Data in this exercise:
--------------------------------------------------
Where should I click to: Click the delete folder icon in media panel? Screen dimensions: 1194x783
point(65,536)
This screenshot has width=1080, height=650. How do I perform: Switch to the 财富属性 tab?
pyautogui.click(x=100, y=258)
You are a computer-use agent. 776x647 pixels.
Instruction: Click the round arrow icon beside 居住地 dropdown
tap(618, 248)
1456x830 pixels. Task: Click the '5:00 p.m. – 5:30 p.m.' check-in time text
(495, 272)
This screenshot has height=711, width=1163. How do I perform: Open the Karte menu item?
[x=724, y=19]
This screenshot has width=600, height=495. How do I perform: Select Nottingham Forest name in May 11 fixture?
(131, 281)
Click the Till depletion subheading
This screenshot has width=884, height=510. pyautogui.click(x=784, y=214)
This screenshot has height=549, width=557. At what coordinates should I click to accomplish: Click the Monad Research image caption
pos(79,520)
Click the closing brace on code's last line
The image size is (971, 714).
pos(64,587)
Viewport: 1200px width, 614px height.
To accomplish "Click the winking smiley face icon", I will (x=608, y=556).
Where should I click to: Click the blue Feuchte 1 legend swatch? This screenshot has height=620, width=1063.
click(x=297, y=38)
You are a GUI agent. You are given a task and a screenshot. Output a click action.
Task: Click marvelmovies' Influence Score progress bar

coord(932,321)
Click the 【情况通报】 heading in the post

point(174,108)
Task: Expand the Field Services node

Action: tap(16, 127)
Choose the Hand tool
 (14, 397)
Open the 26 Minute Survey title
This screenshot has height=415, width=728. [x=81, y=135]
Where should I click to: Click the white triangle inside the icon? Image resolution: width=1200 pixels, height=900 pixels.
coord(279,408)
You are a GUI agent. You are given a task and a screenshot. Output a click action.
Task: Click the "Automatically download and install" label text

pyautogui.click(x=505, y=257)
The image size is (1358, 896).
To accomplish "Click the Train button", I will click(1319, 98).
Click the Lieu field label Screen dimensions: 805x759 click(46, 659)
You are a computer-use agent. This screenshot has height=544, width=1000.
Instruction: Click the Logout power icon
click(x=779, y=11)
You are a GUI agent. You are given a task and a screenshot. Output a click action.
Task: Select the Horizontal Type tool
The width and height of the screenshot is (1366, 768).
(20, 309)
--------------------------------------------------
Requirement: Output every record above in full, exactly as it reads.

Solved problem:
Where should I click to: Click the delete folder icon in media panel? Screen dimensions: 1194x783
point(65,536)
This screenshot has width=1080, height=650. How do I perform: Switch to the 财富属性 tab?
pyautogui.click(x=100, y=258)
You are a computer-use agent. 776x647 pixels.
Instruction: Click the round arrow icon beside 居住地 dropdown
tap(618, 248)
1456x830 pixels. Task: Click the '5:00 p.m. – 5:30 p.m.' check-in time text
(495, 272)
This screenshot has height=711, width=1163. How do I perform: Open the Karte menu item?
[x=724, y=19]
This screenshot has width=600, height=495. How do I perform: Select Nottingham Forest name in May 11 fixture?
(131, 281)
Click the Till depletion subheading
This screenshot has width=884, height=510. pyautogui.click(x=784, y=214)
This screenshot has height=549, width=557. At what coordinates should I click to accomplish: Click the Monad Research image caption
pos(79,520)
Click the closing brace on code's last line
The image size is (971, 714).
pos(64,587)
Viewport: 1200px width, 614px height.
To accomplish "Click the winking smiley face icon", I will (x=608, y=556).
Where should I click to: Click the blue Feuchte 1 legend swatch? This screenshot has height=620, width=1063.
click(x=297, y=38)
You are a GUI agent. You are given a task and a screenshot. Output a click action.
Task: Click marvelmovies' Influence Score progress bar

coord(932,321)
Click the 【情况通报】 heading in the post

point(174,108)
Task: Expand the Field Services node

Action: tap(16, 127)
Choose the Hand tool
 (14, 397)
Open the 26 Minute Survey title
This screenshot has height=415, width=728. [x=81, y=135]
Where should I click to: Click the white triangle inside the icon? Image resolution: width=1200 pixels, height=900 pixels.
coord(279,408)
You are a GUI agent. You are given a task and a screenshot. Output a click action.
Task: Click the "Automatically download and install" label text

pyautogui.click(x=505, y=257)
The image size is (1358, 896).
To accomplish "Click the Train button", I will click(1319, 98).
Click the Lieu field label Screen dimensions: 805x759 click(46, 659)
You are a computer-use agent. This screenshot has height=544, width=1000.
Instruction: Click the Logout power icon
click(x=779, y=11)
You are a GUI agent. You are given a task and a screenshot. Output a click action.
Task: Select the Horizontal Type tool
The width and height of the screenshot is (1366, 768).
(20, 309)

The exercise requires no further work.